= Text =
Begin

- Noble family: Bjälbo
- Issue: Birger Brosa; Magnus Minnesköld; Karl the Deaf;
- Father: Folke the Fat
- Mother: Ingegerd Knutsdotter of Denmark

= Bengt Snivil =

Swedish magnate

Bengt Snivil was a medieval Swedish magnate of the House of Bjälbo. He was a son of Folke the Fat and Ingegerd Knutsdotter of Denmark, a daughter of King Canute IV of Denmark.

According to Saxo Grammaticus, Folke the Fat had two sons, Bengt and Knut, and was the grandfather of Birger Brosa, although Saxo does not identify which of the two brothers was Birger's father. A genealogical account compiled in the late 15th century identifies Bengt as the father of Birger Brosa, Magnus Minnesköld and Karl the Deaf. Contemporary charters independently attest that Birger had brothers named Magnus and Karl, although they do not identify their father.

End

= Data shown =
Begin

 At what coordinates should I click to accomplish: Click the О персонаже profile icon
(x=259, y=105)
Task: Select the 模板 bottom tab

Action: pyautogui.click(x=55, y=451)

End

= Request =
Decide whether each statement agrees with the text about Bengt Snivil, answering yes or no and quoting the words of the text that settle it: (a) Ingegerd Knutsdotter was a daughter of King Canute IV of Denmark; (b) Saxo Grammaticus names Bengt as the father of Birger Brosa; (c) contemporary charters name the father of Birger's brothers Magnus and Karl.

= Result of this exercise =
(a) Yes: "a daughter of King Canute IV of Denmark"
(b) No: "Saxo does not identify which of the two brothers was Birger's father"
(c) No: "although they do not identify their father"